Big Data is finding its way into health research. Some believe that this will provide unprecedented opportunities for psychiatry (Monteith et al., 2015). A broad range of issues, however, need to be dealt with. One of the key areas of concern in Big Data health research is related to privacy and data protection (Mittelstadt and Floridi, 2016), especially when psychiatric or other sensitive health-related data are collected, re-used, linked and analysed. The rise of such data-intensive health research initiatives has sparked a lively debate about how the use of data should be governed by principles and rules, especially during the adoption of the General Data Protection Regulation (GDPR) in the EU (Mostert et al., 2016; Ploem et al., 2013; Sethi, 2015).

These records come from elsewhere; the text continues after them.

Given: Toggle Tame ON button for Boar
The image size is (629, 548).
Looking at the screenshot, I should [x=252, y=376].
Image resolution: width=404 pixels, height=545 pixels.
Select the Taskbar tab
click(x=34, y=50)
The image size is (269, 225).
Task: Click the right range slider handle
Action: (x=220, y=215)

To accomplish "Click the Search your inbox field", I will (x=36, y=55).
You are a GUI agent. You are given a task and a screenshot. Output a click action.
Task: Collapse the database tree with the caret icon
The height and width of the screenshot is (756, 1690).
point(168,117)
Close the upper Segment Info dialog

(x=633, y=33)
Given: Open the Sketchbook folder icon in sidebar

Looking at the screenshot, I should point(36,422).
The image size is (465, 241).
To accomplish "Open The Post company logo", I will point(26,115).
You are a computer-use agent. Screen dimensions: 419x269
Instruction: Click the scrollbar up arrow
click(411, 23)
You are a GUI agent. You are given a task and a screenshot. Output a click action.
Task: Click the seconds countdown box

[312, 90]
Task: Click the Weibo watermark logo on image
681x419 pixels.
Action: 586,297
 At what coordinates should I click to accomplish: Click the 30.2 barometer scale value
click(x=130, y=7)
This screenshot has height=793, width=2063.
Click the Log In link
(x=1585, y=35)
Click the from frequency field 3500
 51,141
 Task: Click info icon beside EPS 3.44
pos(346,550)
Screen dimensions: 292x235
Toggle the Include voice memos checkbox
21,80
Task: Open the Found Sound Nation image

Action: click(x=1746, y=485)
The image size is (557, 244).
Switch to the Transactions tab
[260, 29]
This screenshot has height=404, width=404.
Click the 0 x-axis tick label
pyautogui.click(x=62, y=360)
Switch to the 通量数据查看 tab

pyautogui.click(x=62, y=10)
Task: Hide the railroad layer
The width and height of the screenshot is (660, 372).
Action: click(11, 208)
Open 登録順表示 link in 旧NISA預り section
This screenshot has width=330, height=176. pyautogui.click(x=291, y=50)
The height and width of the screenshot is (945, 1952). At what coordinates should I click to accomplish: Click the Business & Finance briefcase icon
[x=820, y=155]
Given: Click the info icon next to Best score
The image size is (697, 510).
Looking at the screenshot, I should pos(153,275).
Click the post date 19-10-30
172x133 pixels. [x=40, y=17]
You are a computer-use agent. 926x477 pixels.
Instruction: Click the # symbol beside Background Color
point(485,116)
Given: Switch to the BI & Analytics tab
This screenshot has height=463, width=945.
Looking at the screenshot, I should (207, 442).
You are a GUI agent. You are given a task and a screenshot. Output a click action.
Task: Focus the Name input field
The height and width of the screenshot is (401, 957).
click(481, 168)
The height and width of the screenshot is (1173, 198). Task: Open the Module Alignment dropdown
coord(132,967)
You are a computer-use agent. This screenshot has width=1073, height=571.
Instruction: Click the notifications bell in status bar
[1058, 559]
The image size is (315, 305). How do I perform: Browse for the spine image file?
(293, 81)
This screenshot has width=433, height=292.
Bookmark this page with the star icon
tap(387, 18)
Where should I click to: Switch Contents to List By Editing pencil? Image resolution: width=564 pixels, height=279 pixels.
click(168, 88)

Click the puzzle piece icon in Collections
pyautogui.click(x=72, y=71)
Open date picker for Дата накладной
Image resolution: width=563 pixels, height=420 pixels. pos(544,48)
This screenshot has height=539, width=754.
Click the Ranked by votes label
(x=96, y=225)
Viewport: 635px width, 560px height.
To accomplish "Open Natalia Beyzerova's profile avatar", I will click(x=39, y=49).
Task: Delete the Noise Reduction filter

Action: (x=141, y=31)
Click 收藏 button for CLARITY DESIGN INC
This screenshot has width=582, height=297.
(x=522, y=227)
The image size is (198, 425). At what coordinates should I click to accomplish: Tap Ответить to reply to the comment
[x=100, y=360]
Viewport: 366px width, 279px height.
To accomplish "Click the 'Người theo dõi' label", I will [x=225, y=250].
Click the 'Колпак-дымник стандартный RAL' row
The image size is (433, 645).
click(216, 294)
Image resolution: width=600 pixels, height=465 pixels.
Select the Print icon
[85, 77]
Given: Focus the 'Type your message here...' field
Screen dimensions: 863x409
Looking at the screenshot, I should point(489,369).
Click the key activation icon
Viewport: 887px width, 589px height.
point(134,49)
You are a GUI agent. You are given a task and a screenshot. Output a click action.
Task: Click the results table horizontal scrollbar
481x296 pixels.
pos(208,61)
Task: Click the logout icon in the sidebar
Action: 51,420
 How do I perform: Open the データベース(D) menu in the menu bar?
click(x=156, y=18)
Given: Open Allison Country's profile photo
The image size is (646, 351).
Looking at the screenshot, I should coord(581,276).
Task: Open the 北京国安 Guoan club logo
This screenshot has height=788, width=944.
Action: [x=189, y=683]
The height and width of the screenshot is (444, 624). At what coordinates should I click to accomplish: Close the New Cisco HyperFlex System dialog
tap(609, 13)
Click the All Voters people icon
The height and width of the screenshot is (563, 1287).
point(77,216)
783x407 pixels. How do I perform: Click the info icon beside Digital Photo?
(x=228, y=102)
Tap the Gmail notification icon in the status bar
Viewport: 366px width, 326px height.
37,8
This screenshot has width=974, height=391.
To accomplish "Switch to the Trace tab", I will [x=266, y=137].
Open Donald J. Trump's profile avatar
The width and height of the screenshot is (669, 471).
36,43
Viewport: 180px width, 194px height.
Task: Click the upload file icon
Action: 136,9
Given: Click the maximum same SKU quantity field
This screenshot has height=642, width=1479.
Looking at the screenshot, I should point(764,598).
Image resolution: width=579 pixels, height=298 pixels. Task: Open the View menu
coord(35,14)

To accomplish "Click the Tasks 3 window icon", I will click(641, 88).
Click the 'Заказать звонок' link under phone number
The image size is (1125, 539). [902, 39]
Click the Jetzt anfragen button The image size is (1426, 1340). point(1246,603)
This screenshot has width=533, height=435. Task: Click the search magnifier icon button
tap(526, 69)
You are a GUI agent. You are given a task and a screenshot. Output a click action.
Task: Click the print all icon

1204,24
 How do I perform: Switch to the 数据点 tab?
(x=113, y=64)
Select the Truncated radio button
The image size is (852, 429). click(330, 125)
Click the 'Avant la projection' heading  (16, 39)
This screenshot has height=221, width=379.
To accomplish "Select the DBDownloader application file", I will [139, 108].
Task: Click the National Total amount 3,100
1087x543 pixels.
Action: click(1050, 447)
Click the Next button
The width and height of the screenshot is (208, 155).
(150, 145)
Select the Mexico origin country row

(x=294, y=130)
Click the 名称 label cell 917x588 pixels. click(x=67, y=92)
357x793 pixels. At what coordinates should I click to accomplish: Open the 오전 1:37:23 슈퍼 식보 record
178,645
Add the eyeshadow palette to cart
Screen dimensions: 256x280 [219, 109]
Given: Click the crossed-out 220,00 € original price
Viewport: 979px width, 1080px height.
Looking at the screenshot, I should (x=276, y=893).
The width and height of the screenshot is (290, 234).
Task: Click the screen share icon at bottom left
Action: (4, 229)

Although this debate on normative issues is ongoing, researchers and other stakeholders already need to deal with challenges related to privacy and data protection on a daily basis. They cannot wait until the normative framework is sufficiently crystallized. They are confronted with a level of normative complexity and uncertainty which could have a negative impact, both on achieving scientific goals and on the protection of relevant rights and interests. In the UK, for example, a study has shown that the confusing nature of the regulatory landscape resulted in a culture of caution and (overly) conservative approaches to data sharing (Sethi and Laurie, 2013). Against this background, some health research initiatives have attempted to engage with and utilise the potential of Big Data, while at the same time ensuring privacy and data protection. To our knowledge, no qualitative research has been published about how this challenge is dealt with by relevant stakeholders in the specific context of such groundbreaking initiatives. By mapping the relevant challenges faced and solutions sought by those involved in the organisation of such initiatives, valuable lessons can be learned. In this qualitative case study, we analyse two real-world examples of data-intensive psychiatric and/or behavioural research. The study is designed to provide insight into challenges related to privacy and data protection in data-intensive health research, and aims to contribute to a better understanding of how rules and interests can be taken into account in a specific initiative or context.